Exposing the Myths about Oral Contraceptives

January 20, 2008

Nearly 50 years after it was first introduced, the contraceptive pill is still the subject of widespread myths and misconceptions. Following is a look at the truth behind some of the most common and enduring myths.

Myth:   The pill is not safe.

Truth:   The pill has been shown to be very safe, and serious side effects are rare.

With a long and extensive body of research and more than 100 million current users the contraceptive pill has an exceptionally good history of safety. As with all medications, the pill involves some level of risk and may not be suitable for every woman’s individual situation. Your doctor is best able to recommend the best contraceptive option for you.

Research has also shown no link between the pill and any type of birth defect.

Myth:   Taking the pill can harm a woman’s future fertility.
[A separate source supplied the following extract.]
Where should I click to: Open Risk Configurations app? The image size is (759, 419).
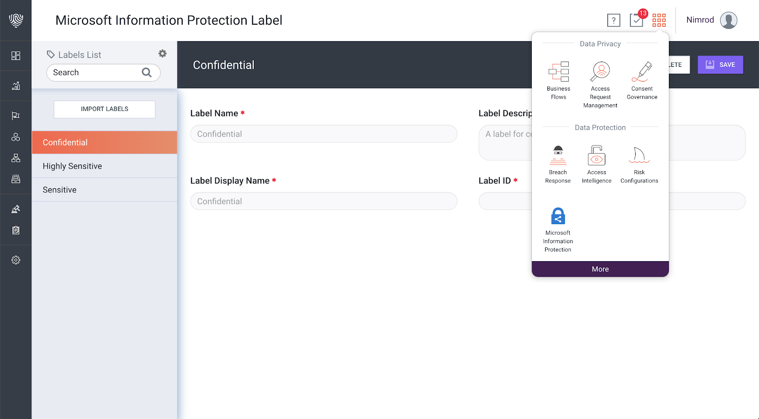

Truth:   The pill does not cause infertility; in most cases, fertility returns very soon after a woman stops taking it. For some women especially those who experienced irregular periods before they began taking the pill a return to fertility may take a bit longer. Difficulty conceiving after discontinuing the pill is more likely to be linked to age or a previously undiagnosed fertility problem unrelated to pill use.

Myth:   The pill increases a woman’s cancer risk.

Truth:   Most experts believe the pill has no effect on a woman’s risk of cancer, and the pill appears to lower a woman’s risk of certain cancers.

Women who take the pill have been shown to have a reduced risk of contracting ovarian or uterine cancer, with the risk dropping with each year of taking the pill. Some doctors recommend that women at higher risk for ovarian cancer take the pill for at least five years simply for its cancer-protecting properties.

More recently, breast cancer research found little or no evidence of a link between the pill and breast cancer.

Myth:   The pill can cause weight gain.

Truth:   Research has proven that the pill doesn’t cause women to gain weight. Some women experience occasional temporary water retention or bloating related to the estrogen that’s contained in the pill. For most women, weight gained during the time they take the pill is more likely to be the normal weight gain that occurs during the body’s aging process.

Myth:   Contraception is the pill’s only use.

Truth:   In addition to its use as a contraceptive, the pill has been prescribed for other health purposes, including:
  • More control over the timing of a period;
  • More regular periods;
  • Reducing ovulation pain, menstrual cramps and PMS symptoms;
  • Lowering one’s risk of anemia, a condition more common in women who experience heavy periods;
  • Increased protection against ectopic pregnancy, osteoporosis, ovarian cysts and ovarian cancer, among others.